• Problem statement
Without altering a single word, repeat the records that follow.

• Supplied material

Start of Block

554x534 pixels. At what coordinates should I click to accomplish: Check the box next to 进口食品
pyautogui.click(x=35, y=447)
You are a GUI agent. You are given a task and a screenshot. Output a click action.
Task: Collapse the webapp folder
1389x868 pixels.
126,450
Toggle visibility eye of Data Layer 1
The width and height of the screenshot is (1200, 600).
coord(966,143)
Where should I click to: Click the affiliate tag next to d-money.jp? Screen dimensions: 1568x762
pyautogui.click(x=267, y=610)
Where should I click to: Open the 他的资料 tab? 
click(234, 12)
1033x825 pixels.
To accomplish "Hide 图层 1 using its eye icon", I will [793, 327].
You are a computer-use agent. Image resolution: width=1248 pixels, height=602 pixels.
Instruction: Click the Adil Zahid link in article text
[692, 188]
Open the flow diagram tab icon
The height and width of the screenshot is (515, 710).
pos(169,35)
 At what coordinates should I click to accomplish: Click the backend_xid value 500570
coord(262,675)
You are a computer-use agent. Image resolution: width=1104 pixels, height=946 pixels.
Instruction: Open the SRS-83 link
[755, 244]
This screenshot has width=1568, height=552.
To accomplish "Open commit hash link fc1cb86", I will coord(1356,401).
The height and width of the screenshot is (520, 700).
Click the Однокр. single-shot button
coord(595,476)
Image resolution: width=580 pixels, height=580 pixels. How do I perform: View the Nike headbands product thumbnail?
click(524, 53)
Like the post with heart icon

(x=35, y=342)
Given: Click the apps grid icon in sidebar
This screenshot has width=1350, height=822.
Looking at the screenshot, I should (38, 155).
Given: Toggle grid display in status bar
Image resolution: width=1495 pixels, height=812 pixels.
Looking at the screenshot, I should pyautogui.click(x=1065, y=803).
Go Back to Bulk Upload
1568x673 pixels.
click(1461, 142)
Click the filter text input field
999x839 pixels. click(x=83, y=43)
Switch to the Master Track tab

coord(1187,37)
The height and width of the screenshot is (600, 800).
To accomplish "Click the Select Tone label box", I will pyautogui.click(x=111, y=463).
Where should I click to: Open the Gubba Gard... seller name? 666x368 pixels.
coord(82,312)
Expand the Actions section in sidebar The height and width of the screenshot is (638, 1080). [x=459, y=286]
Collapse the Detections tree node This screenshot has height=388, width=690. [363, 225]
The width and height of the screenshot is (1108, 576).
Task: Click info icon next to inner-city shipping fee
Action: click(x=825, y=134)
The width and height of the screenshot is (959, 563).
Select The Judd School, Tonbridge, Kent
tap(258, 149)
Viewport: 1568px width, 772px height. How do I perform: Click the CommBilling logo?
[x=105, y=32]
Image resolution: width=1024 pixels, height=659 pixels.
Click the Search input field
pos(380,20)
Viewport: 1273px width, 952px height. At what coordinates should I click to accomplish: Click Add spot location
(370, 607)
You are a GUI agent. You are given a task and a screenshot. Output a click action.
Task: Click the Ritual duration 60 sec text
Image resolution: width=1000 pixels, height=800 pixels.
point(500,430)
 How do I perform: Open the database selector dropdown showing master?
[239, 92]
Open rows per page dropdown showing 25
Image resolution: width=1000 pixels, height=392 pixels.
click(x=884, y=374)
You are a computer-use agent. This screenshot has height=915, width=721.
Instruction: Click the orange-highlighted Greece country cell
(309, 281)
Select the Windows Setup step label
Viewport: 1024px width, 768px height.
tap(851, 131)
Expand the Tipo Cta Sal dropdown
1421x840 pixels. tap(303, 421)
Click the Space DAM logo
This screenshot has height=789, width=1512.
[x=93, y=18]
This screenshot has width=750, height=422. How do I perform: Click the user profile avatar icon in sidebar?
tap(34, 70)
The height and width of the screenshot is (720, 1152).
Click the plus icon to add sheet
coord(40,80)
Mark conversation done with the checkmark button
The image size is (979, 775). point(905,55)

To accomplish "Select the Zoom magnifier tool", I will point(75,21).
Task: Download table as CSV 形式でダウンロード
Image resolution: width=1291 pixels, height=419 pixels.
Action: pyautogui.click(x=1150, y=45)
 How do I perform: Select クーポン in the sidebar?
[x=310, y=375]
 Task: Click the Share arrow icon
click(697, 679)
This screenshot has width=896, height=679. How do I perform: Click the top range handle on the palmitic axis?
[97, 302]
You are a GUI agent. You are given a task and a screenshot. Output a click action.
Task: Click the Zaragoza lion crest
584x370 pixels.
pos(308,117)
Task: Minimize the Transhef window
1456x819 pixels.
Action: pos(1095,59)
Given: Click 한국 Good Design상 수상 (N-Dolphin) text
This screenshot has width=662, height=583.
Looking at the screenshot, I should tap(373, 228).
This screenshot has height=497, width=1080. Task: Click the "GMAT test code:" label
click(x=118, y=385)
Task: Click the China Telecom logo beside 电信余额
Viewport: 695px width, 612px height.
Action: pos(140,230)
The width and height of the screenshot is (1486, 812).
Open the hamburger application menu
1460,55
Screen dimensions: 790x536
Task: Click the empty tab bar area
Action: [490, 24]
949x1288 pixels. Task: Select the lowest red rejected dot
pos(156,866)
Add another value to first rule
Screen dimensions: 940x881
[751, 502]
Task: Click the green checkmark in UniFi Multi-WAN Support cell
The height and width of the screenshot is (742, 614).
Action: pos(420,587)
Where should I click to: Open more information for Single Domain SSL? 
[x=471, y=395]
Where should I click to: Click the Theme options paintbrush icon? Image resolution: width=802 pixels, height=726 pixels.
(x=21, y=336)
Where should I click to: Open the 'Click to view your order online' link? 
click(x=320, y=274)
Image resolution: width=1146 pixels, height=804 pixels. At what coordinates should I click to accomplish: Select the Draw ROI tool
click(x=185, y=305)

End of Block

• Exercise answer
554x534 pixels. At what coordinates should I click to accomplish: Check the box next to 进口食品
pyautogui.click(x=35, y=447)
You are a GUI agent. You are given a task and a screenshot. Output a click action.
Task: Collapse the webapp folder
1389x868 pixels.
126,450
Toggle visibility eye of Data Layer 1
The width and height of the screenshot is (1200, 600).
coord(966,143)
Where should I click to: Click the affiliate tag next to d-money.jp? Screen dimensions: 1568x762
pyautogui.click(x=267, y=610)
Where should I click to: Open the 他的资料 tab? 
click(234, 12)
1033x825 pixels.
To accomplish "Hide 图层 1 using its eye icon", I will [793, 327].
You are a computer-use agent. Image resolution: width=1248 pixels, height=602 pixels.
Instruction: Click the Adil Zahid link in article text
[692, 188]
Open the flow diagram tab icon
The height and width of the screenshot is (515, 710).
pos(169,35)
 At what coordinates should I click to accomplish: Click the backend_xid value 500570
coord(262,675)
You are a computer-use agent. Image resolution: width=1104 pixels, height=946 pixels.
Instruction: Open the SRS-83 link
[755, 244]
This screenshot has width=1568, height=552.
To accomplish "Open commit hash link fc1cb86", I will coord(1356,401).
The height and width of the screenshot is (520, 700).
Click the Однокр. single-shot button
coord(595,476)
Image resolution: width=580 pixels, height=580 pixels. How do I perform: View the Nike headbands product thumbnail?
click(524, 53)
Like the post with heart icon

(x=35, y=342)
Given: Click the apps grid icon in sidebar
This screenshot has width=1350, height=822.
Looking at the screenshot, I should (38, 155).
Given: Toggle grid display in status bar
Image resolution: width=1495 pixels, height=812 pixels.
Looking at the screenshot, I should pyautogui.click(x=1065, y=803).
Go Back to Bulk Upload
1568x673 pixels.
click(1461, 142)
Click the filter text input field
999x839 pixels. click(x=83, y=43)
Switch to the Master Track tab

coord(1187,37)
The height and width of the screenshot is (600, 800).
To accomplish "Click the Select Tone label box", I will pyautogui.click(x=111, y=463).
Where should I click to: Open the Gubba Gard... seller name? 666x368 pixels.
coord(82,312)
Expand the Actions section in sidebar The height and width of the screenshot is (638, 1080). [x=459, y=286]
Collapse the Detections tree node This screenshot has height=388, width=690. [363, 225]
The width and height of the screenshot is (1108, 576).
Task: Click info icon next to inner-city shipping fee
Action: click(x=825, y=134)
The width and height of the screenshot is (959, 563).
Select The Judd School, Tonbridge, Kent
tap(258, 149)
Viewport: 1568px width, 772px height. How do I perform: Click the CommBilling logo?
[x=105, y=32]
Image resolution: width=1024 pixels, height=659 pixels.
Click the Search input field
pos(380,20)
Viewport: 1273px width, 952px height. At what coordinates should I click to accomplish: Click Add spot location
(370, 607)
You are a GUI agent. You are given a task and a screenshot. Output a click action.
Task: Click the Ritual duration 60 sec text
Image resolution: width=1000 pixels, height=800 pixels.
point(500,430)
 How do I perform: Open the database selector dropdown showing master?
[239, 92]
Open rows per page dropdown showing 25
Image resolution: width=1000 pixels, height=392 pixels.
click(x=884, y=374)
You are a computer-use agent. This screenshot has height=915, width=721.
Instruction: Click the orange-highlighted Greece country cell
(309, 281)
Select the Windows Setup step label
Viewport: 1024px width, 768px height.
tap(851, 131)
Expand the Tipo Cta Sal dropdown
1421x840 pixels. tap(303, 421)
Click the Space DAM logo
This screenshot has height=789, width=1512.
[x=93, y=18]
This screenshot has width=750, height=422. How do I perform: Click the user profile avatar icon in sidebar?
tap(34, 70)
The height and width of the screenshot is (720, 1152).
Click the plus icon to add sheet
coord(40,80)
Mark conversation done with the checkmark button
The image size is (979, 775). point(905,55)

To accomplish "Select the Zoom magnifier tool", I will point(75,21).
Task: Download table as CSV 形式でダウンロード
Image resolution: width=1291 pixels, height=419 pixels.
Action: pyautogui.click(x=1150, y=45)
 How do I perform: Select クーポン in the sidebar?
[x=310, y=375]
 Task: Click the Share arrow icon
click(697, 679)
This screenshot has width=896, height=679. How do I perform: Click the top range handle on the palmitic axis?
[97, 302]
You are a GUI agent. You are given a task and a screenshot. Output a click action.
Task: Click the Zaragoza lion crest
584x370 pixels.
pos(308,117)
Task: Minimize the Transhef window
1456x819 pixels.
Action: pos(1095,59)
Given: Click 한국 Good Design상 수상 (N-Dolphin) text
This screenshot has width=662, height=583.
Looking at the screenshot, I should tap(373, 228).
This screenshot has height=497, width=1080. Task: Click the "GMAT test code:" label
click(x=118, y=385)
Task: Click the China Telecom logo beside 电信余额
Viewport: 695px width, 612px height.
Action: pos(140,230)
The width and height of the screenshot is (1486, 812).
Open the hamburger application menu
1460,55
Screen dimensions: 790x536
Task: Click the empty tab bar area
Action: [490, 24]
949x1288 pixels. Task: Select the lowest red rejected dot
pos(156,866)
Add another value to first rule
Screen dimensions: 940x881
[751, 502]
Task: Click the green checkmark in UniFi Multi-WAN Support cell
The height and width of the screenshot is (742, 614).
Action: pos(420,587)
Where should I click to: Open more information for Single Domain SSL? 
[x=471, y=395]
Where should I click to: Click the Theme options paintbrush icon? Image resolution: width=802 pixels, height=726 pixels.
(x=21, y=336)
Where should I click to: Open the 'Click to view your order online' link? 
click(x=320, y=274)
Image resolution: width=1146 pixels, height=804 pixels. At what coordinates should I click to accomplish: Select the Draw ROI tool
click(x=185, y=305)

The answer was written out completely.